Start of DATA UNDER STUDY
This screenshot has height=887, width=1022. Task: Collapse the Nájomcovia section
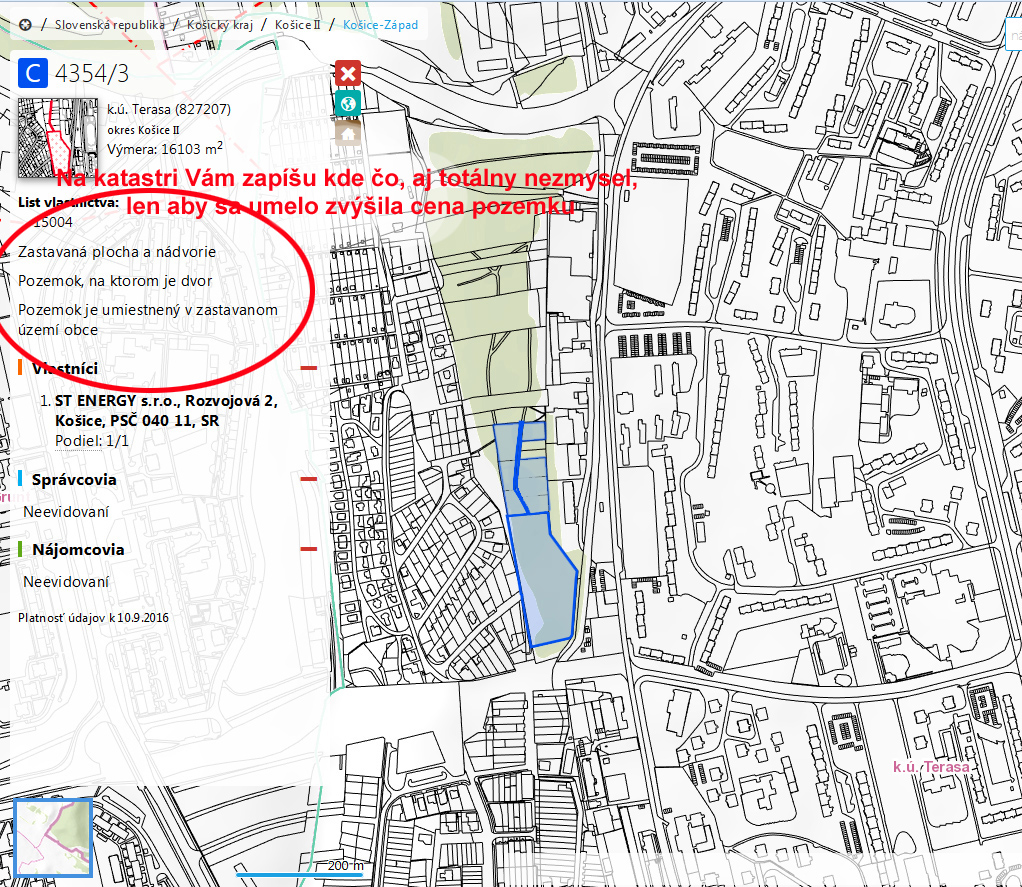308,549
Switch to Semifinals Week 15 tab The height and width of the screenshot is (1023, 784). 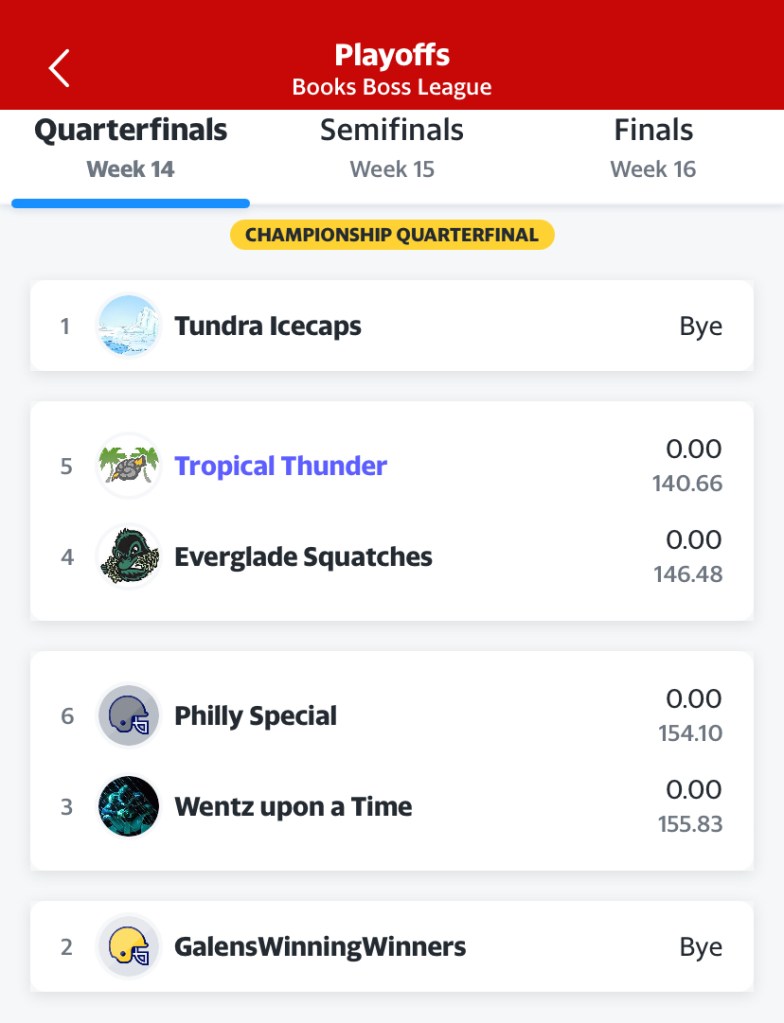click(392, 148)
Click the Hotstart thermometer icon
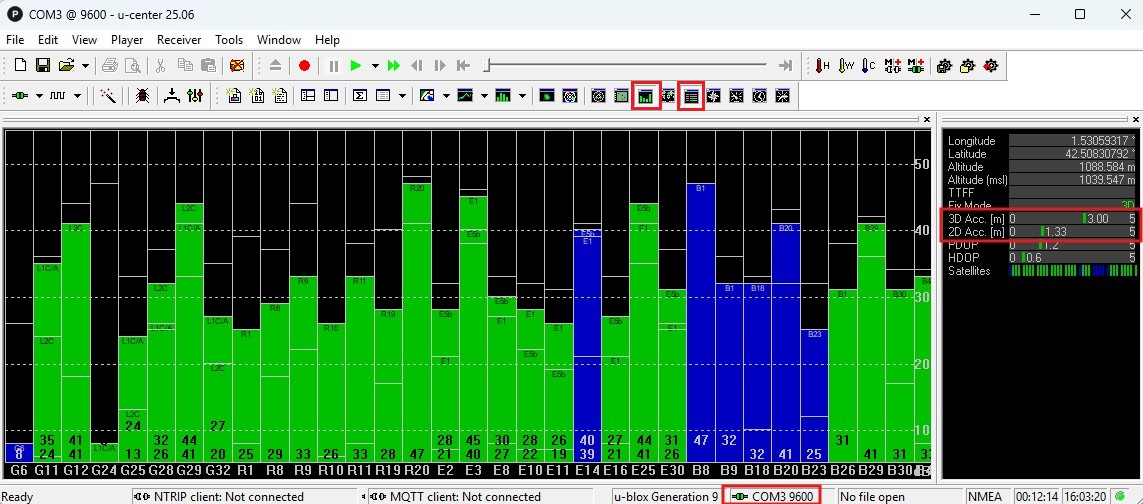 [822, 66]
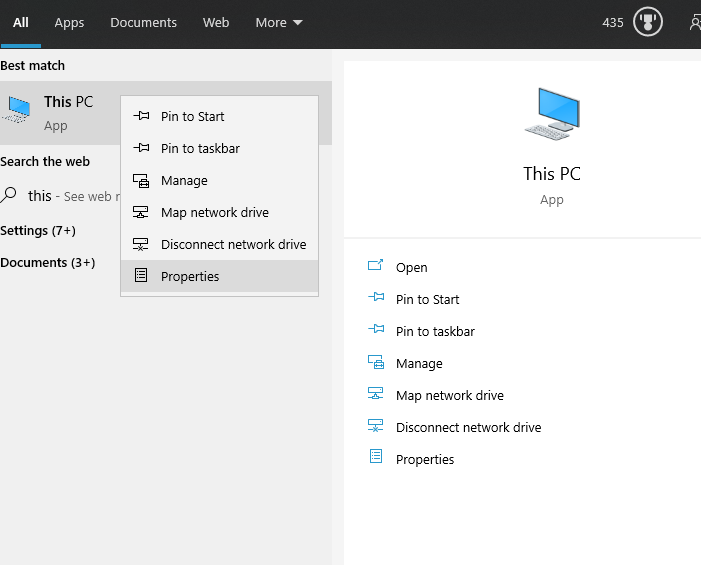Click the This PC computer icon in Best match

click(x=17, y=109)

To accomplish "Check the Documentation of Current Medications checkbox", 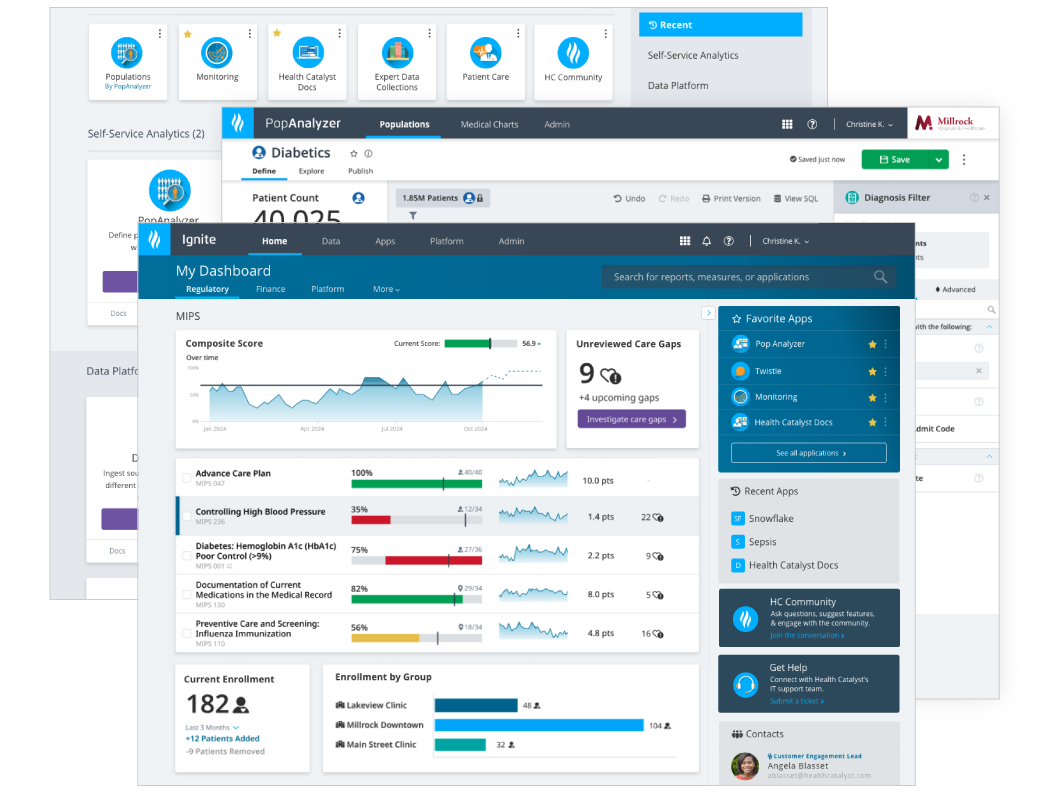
End of DATA UNDER STUDY
* _WHAT THE TASK REQUIRES_
Do not include the pictures. Quote only the lines from the line with "Click the Hotstart thermometer icon" through the end of the material, both ends included, exactly.

* _REPLY TO THE TASK_
Click the Hotstart thermometer icon
 [822, 66]
Click the This PC computer icon in Best match

click(x=17, y=109)

To accomplish "Check the Documentation of Current Medications checkbox", 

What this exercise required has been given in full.